When I joined the FAU, I was particularly enthusiastic about the international solidarity. The first actions of our syndicate were mainly solidarity actions for other syndicates of the IWA, also due to a lack of local strength. However, the longer I was a member, the more alienated I became from some of the conditions in the IWA.
Laure's answer was not about the FAU at all. But in our organization we have been making decisions for a very long time according to a mathematical formula that also found its way into the decision-making process of the later ICL: Larger organizations have a greater voting weight, with small sections nevertheless receiving proportionally more influence per member in order to protect minority positions and syndicates in difficult places. In the FAU at the time, we discussed the old decision-making structures of the IWA on a very broad basis (there were local seminars and discussion groups, but also a lot of nationwide exchange) with great confusion. According to these, an organization with 20 members had and would have just as much weight as an organization with several hundred or even several thousand members. Laure defends this concept with the argument that in large organizations, the proportion of those who actively participate in decision-making decreases. There is some truth in this and, among other things, the mechanism that gives small organizations proportionally more influence in our votes is based on this point. But what I think Laure's and other supporters' arguments ignore is this: When organizations reach a certain size, the number of decisions to be made also grows. It is not FACTUALLY possible to have a voice in all matters as an individual. My syndicate, for example, has about 2-6 meetings a week where decisions are made. It's obvious that no member can or wants to be at all these meetings. Especially not if they work 40 hours or more, are perhaps also single parents, etc.. For these reasons, other forms of mediation and, above all, an organizational culture based on TRUST are essential. In my opinion, it is also obvious that the importance of this democratic issue grows when syndicalist organizations actually take on the responsibility of self-administration of a region. As a worker, consumer, resident, I could never go to all the meetings where decisions are made that affect me. In large, anarcho-syndicalist organizations, I am always dependent on the most important points being recorded in fundamental policy decisions and on comrades sitting at the meetings who know my points of view and bring them into the discussion. I don't see how else society could organize itself, especially before we have reached libertarian communism.
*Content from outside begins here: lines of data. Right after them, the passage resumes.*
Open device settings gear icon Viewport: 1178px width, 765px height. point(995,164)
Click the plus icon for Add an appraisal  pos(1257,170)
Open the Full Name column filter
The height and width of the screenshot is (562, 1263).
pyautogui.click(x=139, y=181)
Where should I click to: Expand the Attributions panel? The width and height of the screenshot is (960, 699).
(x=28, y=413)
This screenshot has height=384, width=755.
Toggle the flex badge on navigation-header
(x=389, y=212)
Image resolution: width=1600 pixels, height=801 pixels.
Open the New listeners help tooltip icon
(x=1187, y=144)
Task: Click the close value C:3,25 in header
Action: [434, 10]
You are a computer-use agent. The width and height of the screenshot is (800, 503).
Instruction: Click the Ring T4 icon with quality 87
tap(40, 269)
And that brings me to the second important argument for such decision-making structures: anarcho-syndicalist organizations only learn about certain organizational problems and realities when they reach a certain size. It is simply a different matter to make decisions with 5 or 250 or 2500 people. A larger organizational context gives you different perspectives, problems and needs. In the IWA, as far as I could see, there were several congresses in a row in which perhaps 10% of the member base, all gathered in the small sections, outvoted 90% of the member base. It should have been clear to everyone that this situation endangered the integrity of the organization as a whole. I also think that Lauren's argument that proportionally more people took part in the decision in smaller sections does not hold water, because the total number of members involved in the decisions of the "large" sections (let's remember that both the IWA and the ICL are still very marginal organizations) was certainly higher. I would not even rule out the possibility that in the years before the FAU was excluded, more members were involved in the future of the IWA at the FAU meetings alone than in the small sections of the IWA together.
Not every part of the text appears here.